Jamie: So they were a lot of my coworkers had talked about how the Elmos were being stolen out of their cubes and how it was just such a frenzy that year with the Tickle Me Elmo and my I came into my category with those one of my categories was those and Dennis Bears. They were like baby dolls dressed in bear suits that were based on her calendars. And they expected them to be as big as the Tickle Me Elmo. So we bought really heavy and we plan front cover circular ads for them. And needless to say, they were not as popular as the Tickle Me Elmo is. I don't know that many people remember them, but it was also a challenge for an inventory from an inventory perspective, you know, because they were the white dolls, the African American dolls, they had all the different ethnicities, but then they also had the different fur suits. And it was really it was a really tough and they were imported. So it was a really tough time to be starting toys. But I did well enough that they kept me. I guess they they gave me a lot of slack because I was the only one of the 60 that was actually placed in toys. So they my teammates were for a couple of years, a couple of years, most of them. And they would say that I was the trial, that if I could survive, that they would continue to let them place graduates from Indiana in the department. But if I did that, they were done with I.U. grads because most of them were from the University of Minnesota. So I survived low enough, but I.

Michelle: Have a question. So when you guys are all like, when Target has these classes because they're they're based there, is it like a whole campus situation or are you guys like because I don't I mean, everyone in the world knows how big target is. I don't think many of us understand the umbrella of the corporation, like, are you in one big giant building?
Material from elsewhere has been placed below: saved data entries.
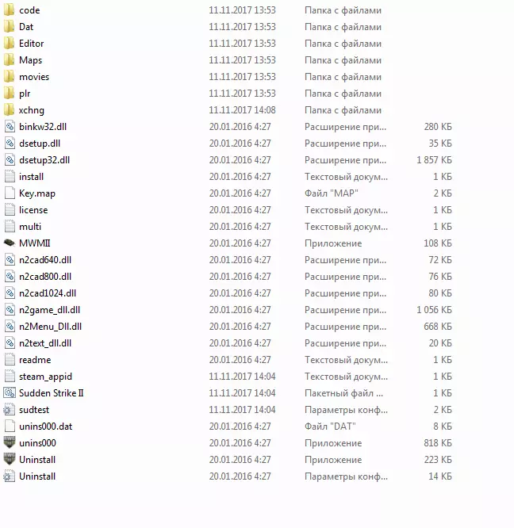
Task: Select the MWMII application tank icon
Action: (10, 243)
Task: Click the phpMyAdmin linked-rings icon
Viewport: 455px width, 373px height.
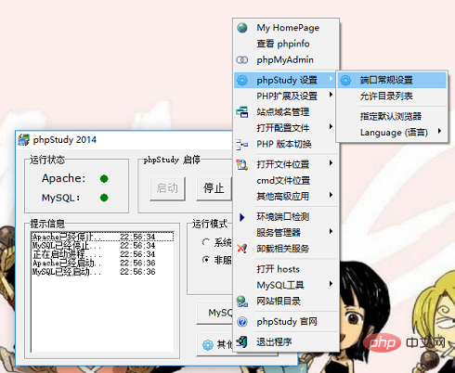Action: [x=242, y=59]
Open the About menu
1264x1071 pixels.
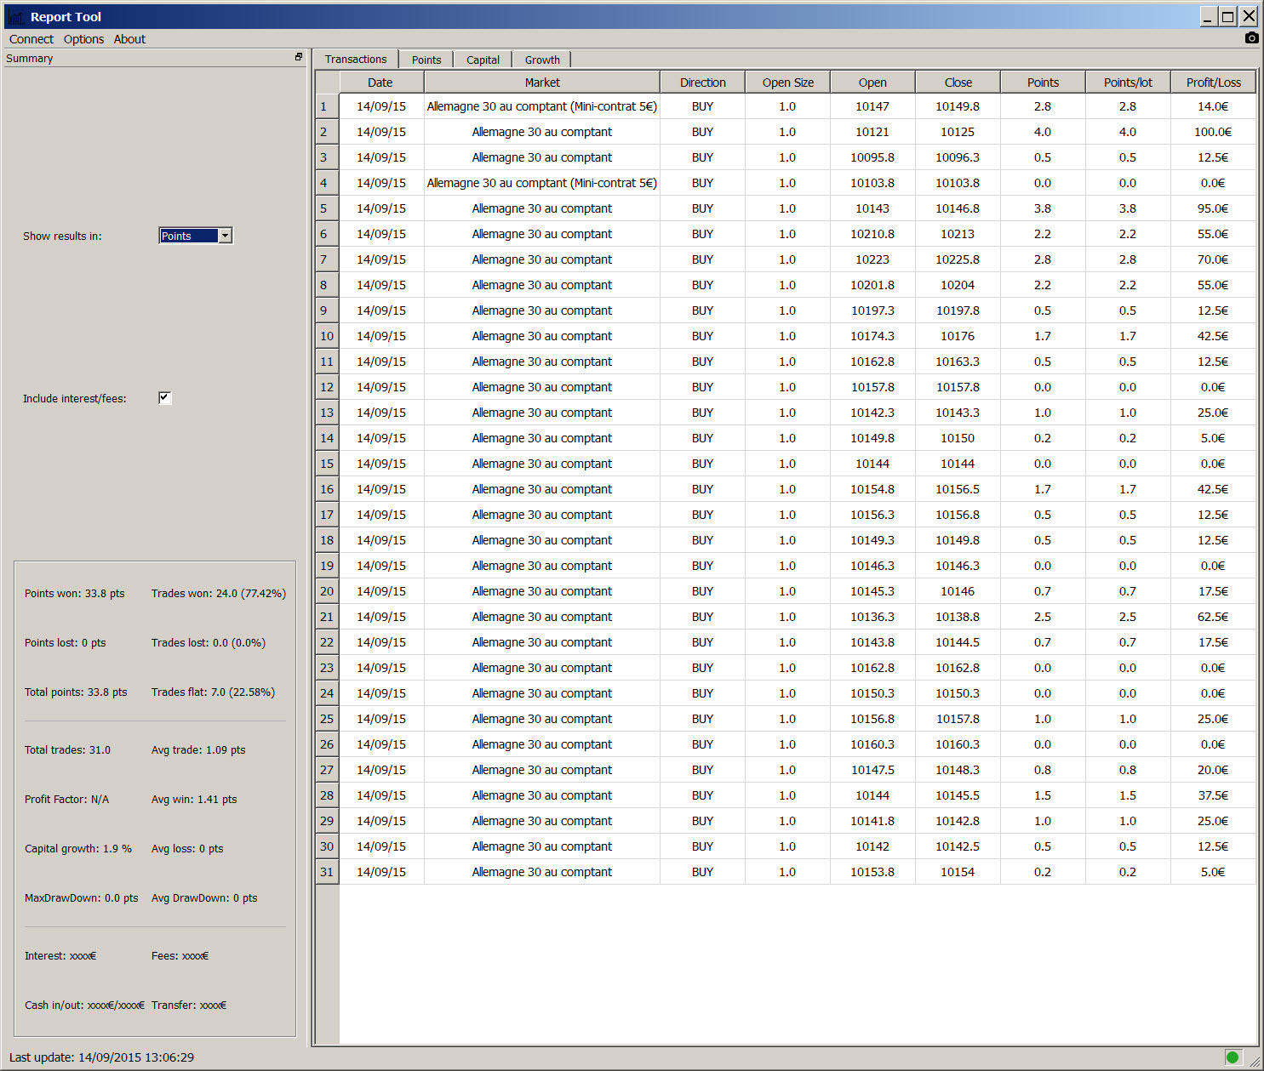coord(129,39)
And then there's a campus floor, part portion of that that you're all going to school in. And it's like, is there a cafeteria? Like, how so many questions?

Jamie: Yeah, a little bit. So there is a much bigger campus now. But when I started, we were all in a in a single business tower for the most part, downtown Minneapolis. And there were only 60 of us in that. We started in June and there was only 60 of us in that training class. But it had been the biggest training class of analysts that they had started. So we we broke up into training group A and training tree and everybody in a would do the computer work at once and then B would be in like a classroom type setting and then we would have to flip. So after us, they never hired more than 30 people at a time and I think they hired four times a year. They had. Four classes starting four times a year because they found it was too hard to have more than 30 because they didn't have enough computers at the time or at the time in the training rooms. So they we were kind of just odd from the very beginning and which made it kind of cool, like we would travel impacts to the cafeteria and people would be like, Oh, are you guys the June training class? Know because we didn't separate very easily. And to see 6021 year olds all coming at the the salad bar line, you knew who, you knew who we were. So it was kind of a it was really fun. And there were still several of my girls that I hit ended up becoming roommates with and dear friends with that are still there. And it wasn't there wasn't a lot of us still there when I left, but there was definitely a handful of my some of my closest friends were still there.
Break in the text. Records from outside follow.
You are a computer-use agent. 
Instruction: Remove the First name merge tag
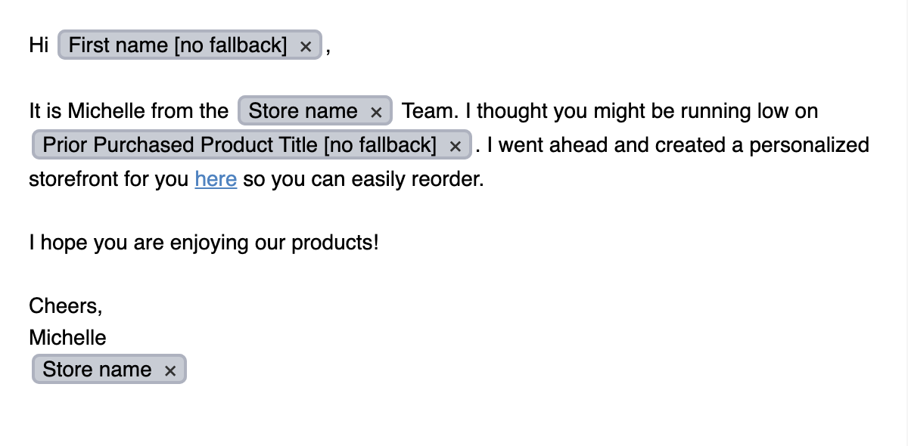click(x=306, y=47)
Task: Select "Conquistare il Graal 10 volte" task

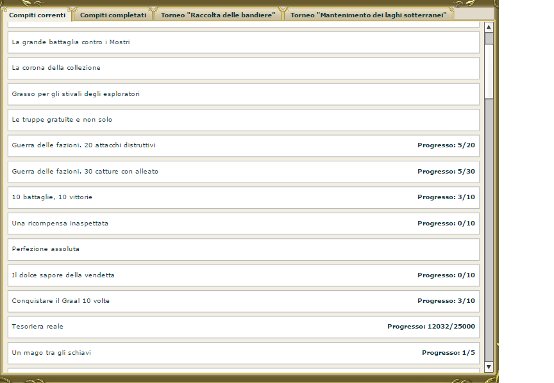Action: (243, 301)
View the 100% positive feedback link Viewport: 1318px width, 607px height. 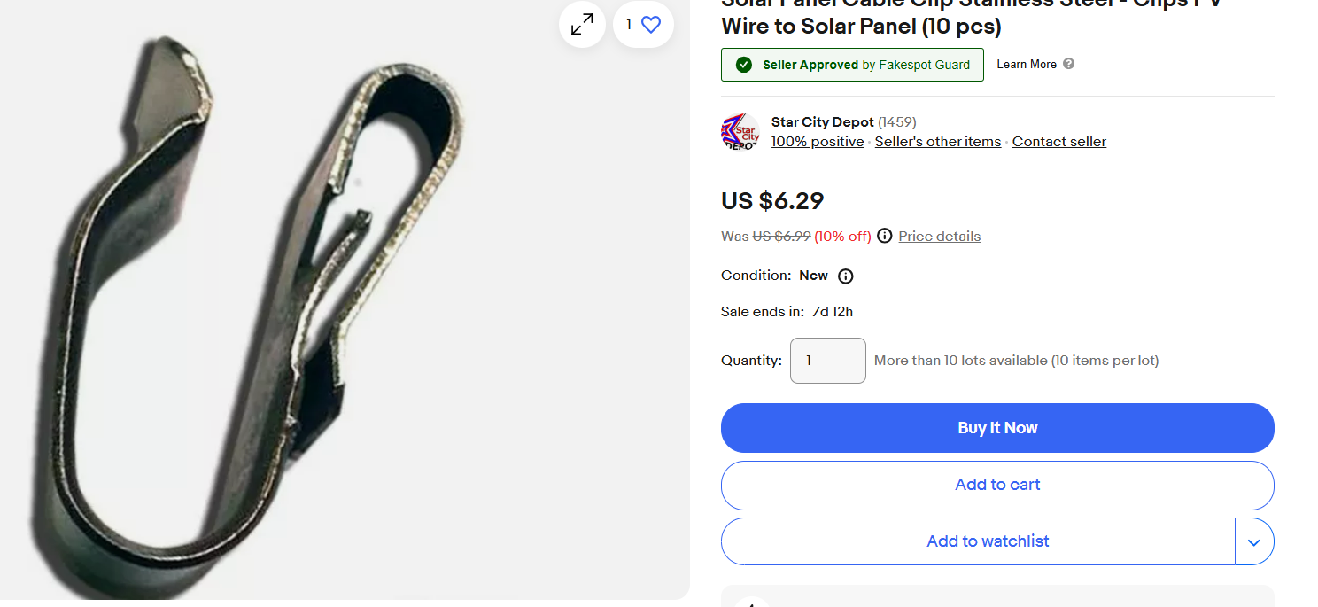[818, 142]
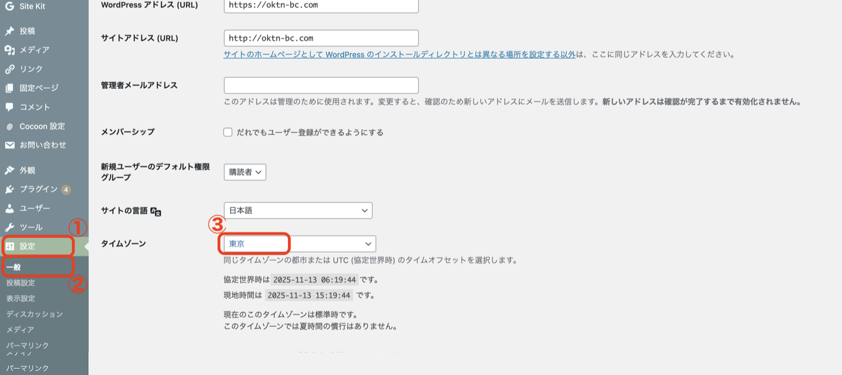
Task: Click the リンク chain icon
Action: coord(10,68)
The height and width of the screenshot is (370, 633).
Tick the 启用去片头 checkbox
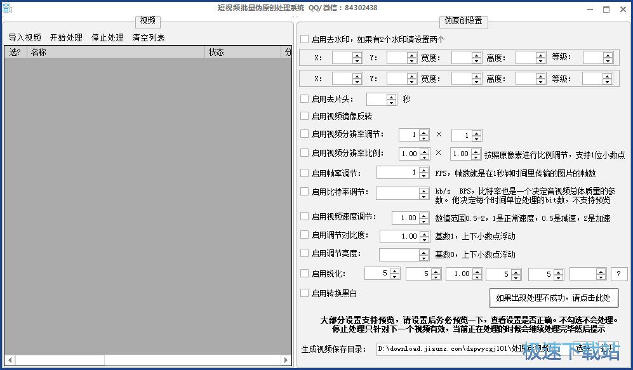pos(305,99)
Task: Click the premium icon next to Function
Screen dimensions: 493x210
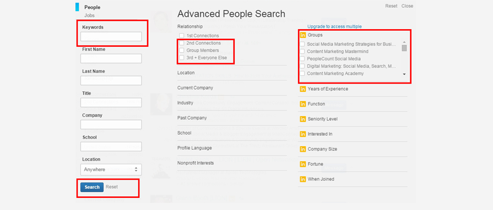Action: point(303,104)
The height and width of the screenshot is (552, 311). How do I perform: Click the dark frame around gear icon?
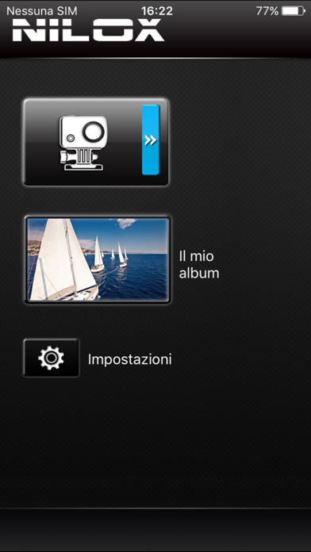52,358
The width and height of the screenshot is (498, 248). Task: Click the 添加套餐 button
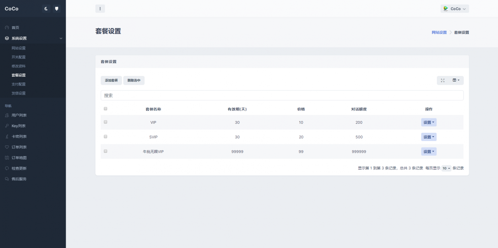tap(111, 80)
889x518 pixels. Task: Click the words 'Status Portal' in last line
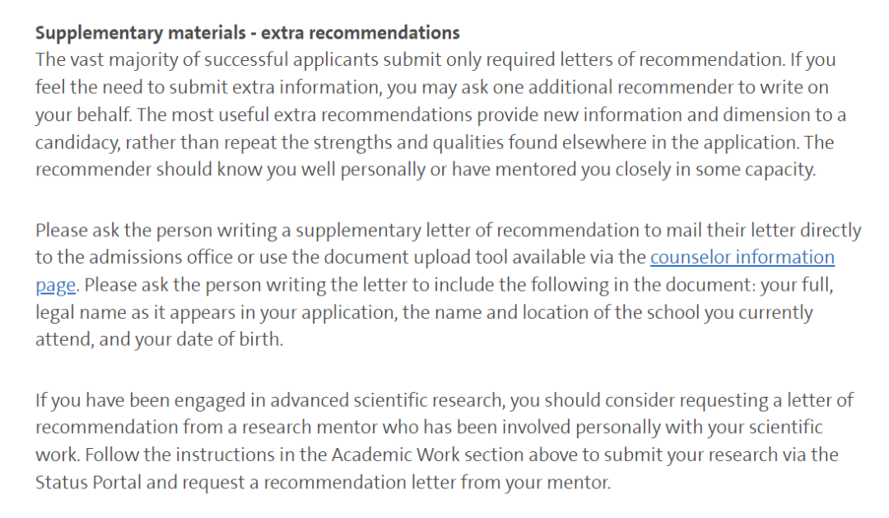pos(88,483)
Michelle: I love that it's well, it sounds very much like a college atmosphere. I mean.

Both: Yeah, it was. And so.

Michelle: And you all lived there, so they weren't having to put you up or because.

Jamie: Like. Right, right. So we relocated and I lived with a friend from college, but he actually worked at Cargill, which is another big privately held corporation here in Minneapolis. But a lot of the other Indiana grads live together because they had known each other on campus and then kind of buddied up and moved up here together. But I didn't know anybody out of those 60 people. I came up here with a friend that had worked. He had gotten a job in technology with another corporation, and it just worked out. But yeah, we all had our own apartments and lived where we wanted to, but they did help us with housing if we wanted recommendations on where to live downtown. And so yeah, it was kind of like an extended college experience.

Michelle: So after you all graduate that program and now you're in your analyst for buying for toys.

Jamie: Yeah.

Michelle: I know you made a switch there, but usually a lot of people do not.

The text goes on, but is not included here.